Columnistas

El engaño
Autor: Alfonso Monsalve Solórzano
20 de Enero de 2013


En el diccionario de la Real Academia de la lengua, RAE, se define la palabra “engaño” como “Falta de verdad en lo que se dice, hace, cree, piensa o discurre”.


En el diccionario de la Real Academia de la lengua, RAE, se define la palabra “engaño” como “Falta de verdad en lo que se dice, hace, cree, piensa o discurre”. Esta palabra tiene, en uno de sus usos, una connotación negativa porque presupone que alguien dice o hace algo como instrumento para mentir, ocultar o desinformar, para obtener un determinado fin de quien es engañado.


La interacción humana es muy compleja, y por tanto, el lenguaje para poder expresarla también lo es. De hecho, la maravilla del lenguaje radica en que con un número finito de sonidos y de palabras podemos expresar cualquier idea, infinitas ideas, concepciones, sentimientos, verdades, falsedades, preguntas, lo que sea. Y para poder hacerlo, y dado que el número de palabras es finito, una de ellas puede tener diferentes significados, algunos de ellos, incluso contradictorios, como la famosa palabra de Juanes que denominaba de manera vulgar los genitales de las mujeres, pero que él popularizó para señalar lo que es bello.


Las palabras no tienen en sí mismas connotaciones morales, estéticas, etc., es el uso, dentro de un contexto el que se las otorga. En el mundo de la filosofía política y de la práctica política, muchos filósofos y políticos han criticado el adagio atribuido a Maquiavelo, “el fin justifica los medios”, queriendo con ello decir, por ejemplo, que no es lícito engañar para obtener un fin. 


En principio, la verdad y la transparencia deben ser la norma. Pero la realidad es más compleja. Clausewitz (y antes de él muchos teóricos de la guerra, definieron esta actividad como la continuación de la política por otros medios (el enfrentamiento armado y lo que este implica). El engaño en la guerra es de uso común (Sun Tzu afirmaba que la guerra era el arte del engaño), una forma de desinformar y despistar al enemigo. Cuando los Aliados iban a invadir a Francia desde la Gran Bretaña, el general Eisenhower hizo creer a los nazis que penetraría Francia por Calais, y para ello construyó un ejército de goma y cartón y maniquíes como si fueran soldados. Frente a Calais se concentraron los alemanes que fueron sorprendidos con el desembarco el 6 de junio de 1944 en Normandía. El gran general utilizó también espías incrustados en el alto mando alemán para darle información falsa. El engaño fue tal que todavía el 24 de julio Hitler insistía en que lo de Normandía era una distracción.

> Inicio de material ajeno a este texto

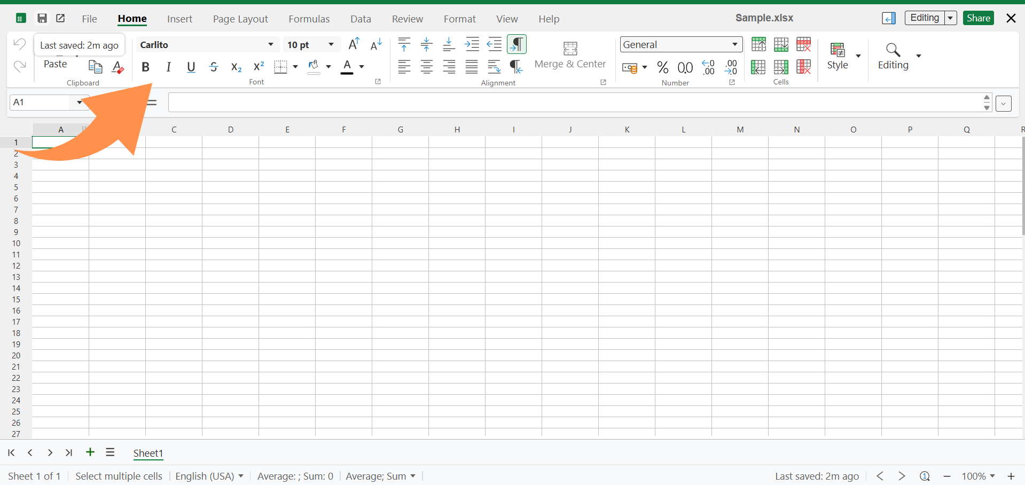
Task: Toggle Bold formatting
Action: [145, 67]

En la historia militar de Colombia y del mundo la “Operación Jaque” es otro ejemplo. El ejército colombiano infiltró las comunicaciones del secretariado de las Farc, y haciéndose pasar por este organismo, ordenó a los comandantes que tenían secuestrados a colombianos y norteamericanos en el Guaviare, que los trasladara a un mismo sitio para facilitar al nuevo comandante, Alfonso Cano, comenzar un “intercambio humanitario”. Todo mundo recuerda que el 2 de julio de 2008 utilizaron un helicóptero con el símbolo de la Cruz Roja, se inventaron una ONG y hasta llevaron “periodistas”. Los 15 secuestrados y los dos guerrilleros subieron al helicóptero, el cual llevó a la libertad a los primeros y a la cárcel los segundos. Todo, sin disparar un solo tiro. Estos son ejemplos de engaños realizados para conseguir una causa justa.


Pero hay engaños que tienen objetivos perversos: decirle a todo un país que se continuará con la política de seguridad democrática para que, una vez posesionado, se abra una negociación con el contrincante, es un ardid de marca mayor, pues se engañó a todo un pueblo. 


La pantomima venezolana del 10 de enero, que violentó toda la institucionalidad de ese país para darle continuidad al chavismo, diciendo que no era necesaria la presencia física de Chávez para tomar posesión de su nuevo mandato, es otro engaño de enormes proporciones para obtener el objetivo perverso de mantener al chavismo en el poder, sin tener que citar elecciones por un determinado tiempo.


Este tipo de engaños deshonran a quienes los hacen y convierten la política en un basurero. Afortunadamente la gente entiende cuándo hay un engaño para lograr un fin superior y cuándo para alcanzar un objetivo oculto y contrario al fin que se proponían quienes fueron engañados.